* **Document extract**:
Anomaly Detection Darts Module¶
This notebook showcases some of the functionalities of Darts’ Anomaly Detection Module. We’ll look at Anomaly Scorers, Detectors, Aggregators and Anomaly Models.
Scorers
: compute anomaly scores time series, either only on the target series or between the target series and a forecasted/predicted series. They are the core of the anomaly detection module.Detectors
: transform time series (such as anomaly scores) into binary anomaly time series. The presence of an anomaly is flagged with1
, and0
otherwise.Aggregators
: reduce a multivariate binary time series (e.g., where each component represents the anomaly score of a different series component/model) into a univariate binary time series.Anomaly Models
: offer a convenient way to produce anomaly scores from any of Darts’ global forecasting models or filtering models by comparing the models’ predictions with actual observations. Each Anomaly Model takes one forecasting/filtering model and one or multiple scorers. The model produces some predictions, which are fed together with the actual series to the scorer(s). It will return anomaly scores for each scorer.
The figure below illustrates the different input/output for each tool:
The notebook is devided into two sections:
How to use
ForecastingAnomalyModel
to find anomalies in the number of taxi passengers in New York.How to use an
AnomalyScorer
and the importance of its windowing capabilities on two toy datasets.
First, some necessary imports:
[1]:
# fix python path if working locally
from utils import fix_pythonpath_if_working_locally
fix_pythonpath_if_working_locally()
%matplotlib inline
[2]:
%load_ext autoreload
%autoreload 2
%matplotlib inline
[3]:
import numpy as np
import matplotlib.pyplot as plt
import pandas as pd
from darts import TimeSeries
from darts.ad.utils import (
eval_metric_from_binary_prediction,
eval_metric_from_scores,
show_anomalies_from_scores,
)
from darts.ad import (
ForecastingAnomalyModel,
KMeansScorer,
NormScorer,
WassersteinScorer,
)
from darts.dataprocessing.transformers import Scaler
from darts.datasets import TaxiNewYorkDataset
from darts.metrics import mae, rmse
from darts.models import RegressionModel
/Users/dennisbader/miniconda3/envs/darts310_test/lib/python3.10/site-packages/statsforecast/utils.py:237: FutureWarning: 'M' is deprecated and will be removed in a future version, please use 'ME' instead.

* **Data**:
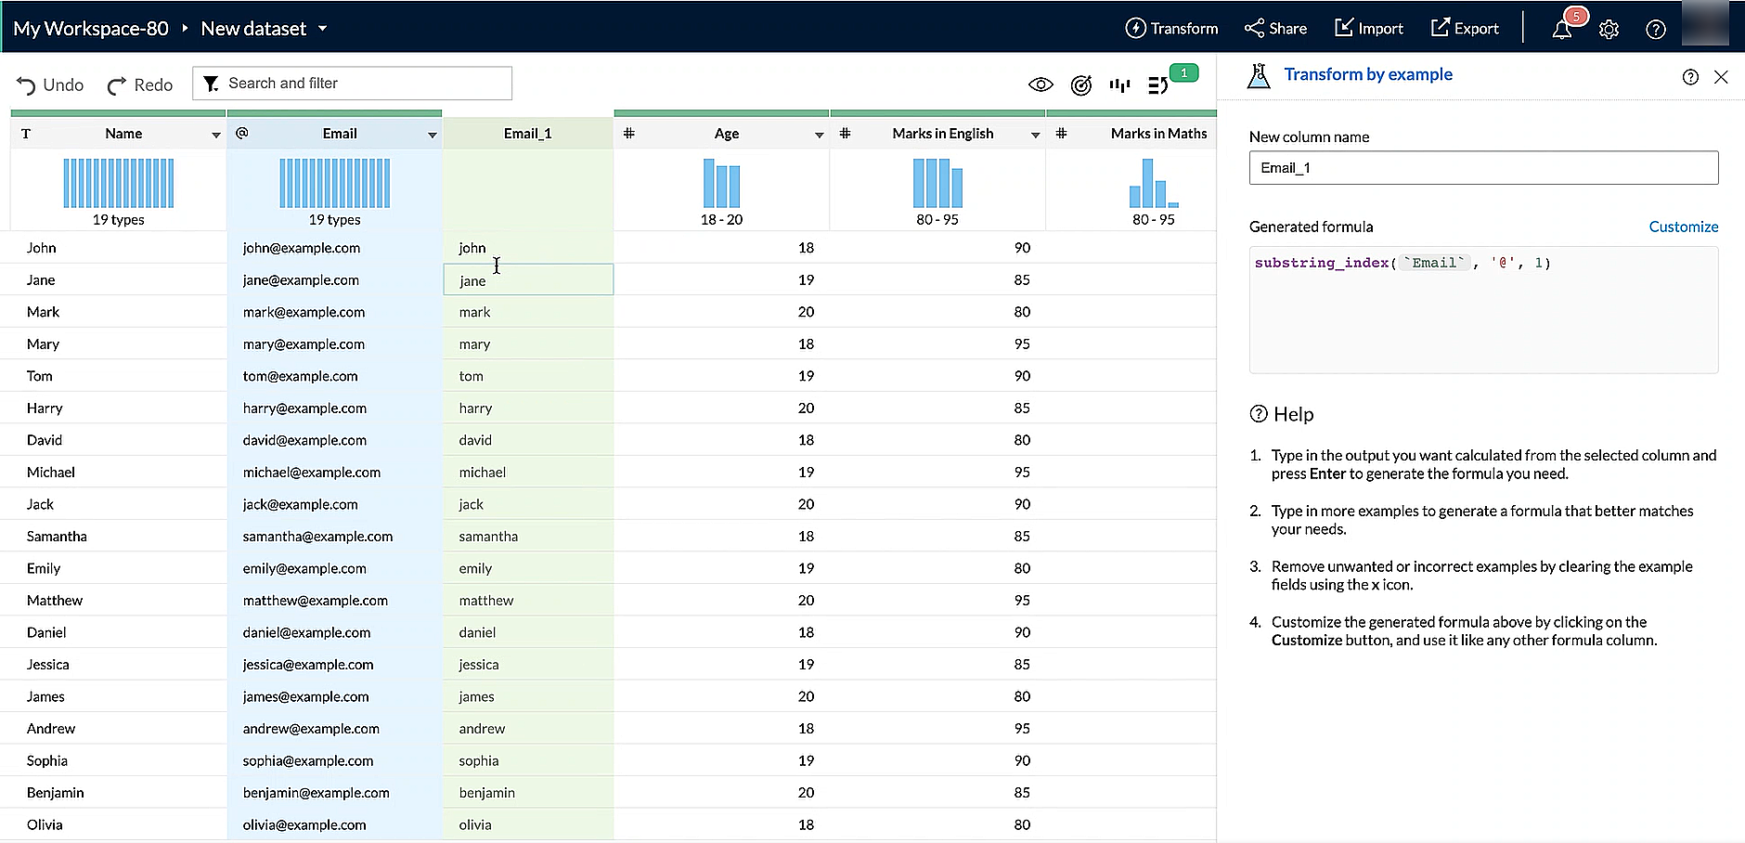Image resolution: width=1745 pixels, height=843 pixels.
Task: Open the Transform menu in top bar
Action: pos(1171,29)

* **Written task A**:
Name the four kinds of tools that the Darts anomaly detection notebook says it will look at.
* **Written task B**:
In the Darts anomaly detection notebook, what value do Detectors use to flag the presence of an anomaly?
* **Written task C**:
Write the next part of the Darts anomaly detection notebook, picking up after its final line.

* **Task answer A**:
Anomaly Scorers, Detectors, Aggregators and Anomaly Models.

* **Task answer B**:
An anomaly is flagged with 1, and 0 otherwise.

* **Task answer C**:
"ds": pd.date_range(start="1949-01-01", periods=len(AirPassengers), freq="M"),
Anomaly Model: Taxi passengers in NY¶
Load and visualize the data¶
Information on the data: - Univariate Time Series (represents the number of taxi passengers in New York) - During a period of 8 months (2014-07 to 2015-01) - Frequency of 30 minutes
In this example, anomalies are subjective. It can be defined as periods where the demand for taxis is abnormal (different than what should be expected). Based on this definition, the following five dates can be considered anomalies:
NYC Marathon - 2014-11-02
Thanksgiving - 2014-11-27
Christmas - 2014-12-24/25
New Years - 2015-01-01
Snow Blizzard - 2015-01-26/27
[4]:
# load the data
series_taxi = TaxiNewYorkDataset().load()
# define start and end dates for some known anomalies
anomalies_day = {
"NYC Marathon": ("2014-11-02 00:00", "2014-11-02 23:30"),
"Thanksgiving ": ("2014-11-27 00:00", "2014-11-27 23:30"),
"Christmas": ("2014-12-24 00:00", "2014-12-25 23:30"),
"New Years": ("2014-12-31 00:00", "2015-01-01 23:30"),
"Snow Blizzard": ("2015-01-26 00:00", "2015-01-27 23:30"),
}
anomalies_day = {
k: (pd.Timestamp(v[0]), pd.Timestamp(v[1])) for k, v in anomalies_day.items()
}
# create a series with the binary anomaly flags
anomalies = pd.Series([0] * len(series_taxi), index=series_taxi.time_index)
for start, end in anomalies_day.values():
anomalies.loc[(start <= anomalies.index) & (anomalies.index <= end)] = 1.0
series_taxi_anomalies = TimeSeries.from_series(anomalies)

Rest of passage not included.